Let $G=(V,E,w)$ be a signed directed graph where every vertex $v\in V$ has out-degree $2$, and every directed edge $e\in E$ has sign $w(e)\in\{-1, +1\}$.
A walk $z = (v_1, e_1, v_2, e_2, \ldots, v_{k-1}, e_{k-1}, v_k)$ in $G$ is an alternating sequence of vertices and directed edges where $e_i=(v_i, v_{i+1})$ for $i=1, \ldots, k-1$. Let us designate the walk $z$ as elementary if the following two conditions hold:
- $\sum_{i=1}^{k-1} w(e_i)=0$.
- For all $1 \leqslant k' < k-1$, the value of $\sum_{i=1}^{k'} w(e_i)$ is non-zero.
Let $W(G)$ be the set of all elementary walks in $G$.
I am looking to prove (or disprove by counterexample) the statement: If $G$ is finite, then $|W(G)|$ is finite.
If anyone has an intuition for this type of problem or has seen results that seem related to this, I would appreciate any pointers.
My example in comments is built on the following principle: if the graph contains a positive cycle and a negative cycle and a path between them, you can go around the positive cycle as many times as you like before walking over to the negative cycle and moving back to 0. The simplest (loopless) way to do that is with the edges $$ \{ a \overset{+}{\to} b, b \overset{+}{\to} a, a \overset{+}{\to} c, c \overset{-}{\to} d, d \overset{-}{\to} c\} \cup \{b \to ??, c \to ??, d \to ??\}, $$ where the last three are just there to make the degree condition work and their signs and termini don't matter.

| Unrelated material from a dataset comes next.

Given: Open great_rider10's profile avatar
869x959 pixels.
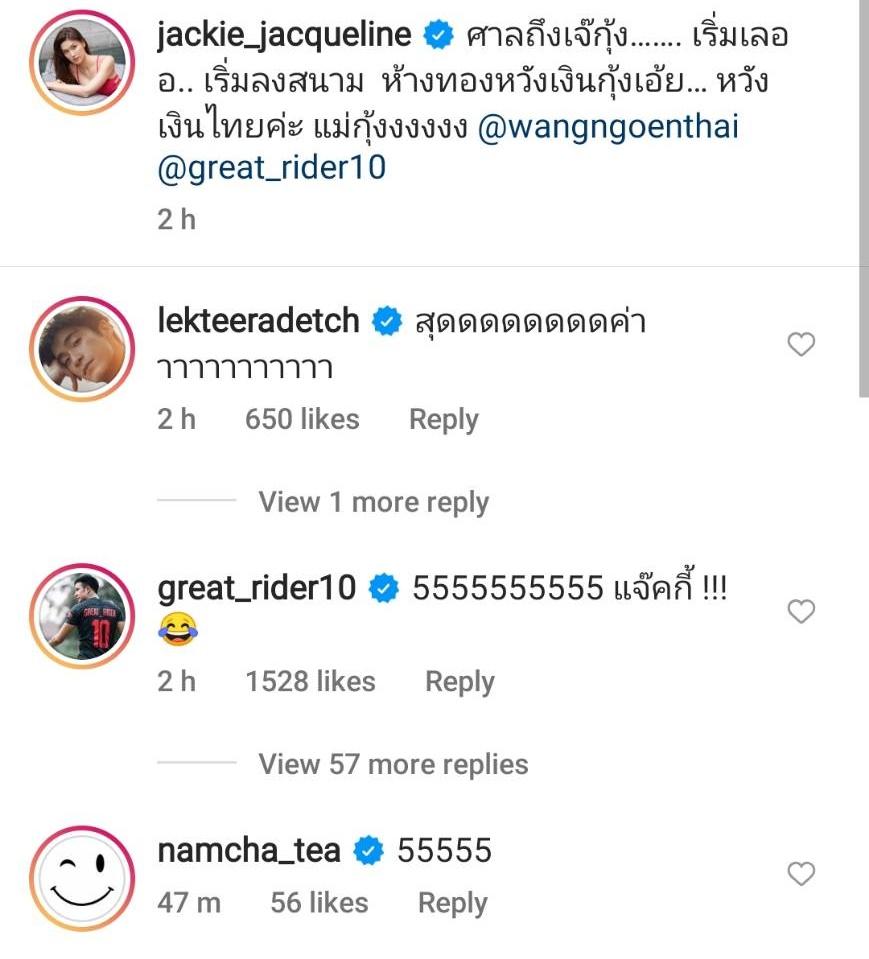Looking at the screenshot, I should 82,614.
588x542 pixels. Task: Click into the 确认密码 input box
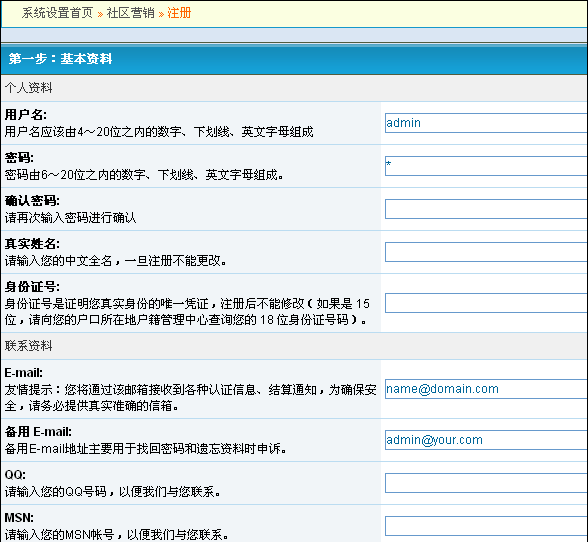(x=486, y=209)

In fact there is a simpler way to do it, namely, by having a cycle of net weight 0 with a positive path into it and a negative path out. This can be achieved with just three vertices: $$ \{ a \overset{+}{\to} b, \quad b \overset{+}{\to} c, c \overset{-}{\to} b, \quad b \overset{-}{\to} a\} \cup \{ a \to c, c \to a\}, $$ where again the last two edges are there just to make the degree conditions work.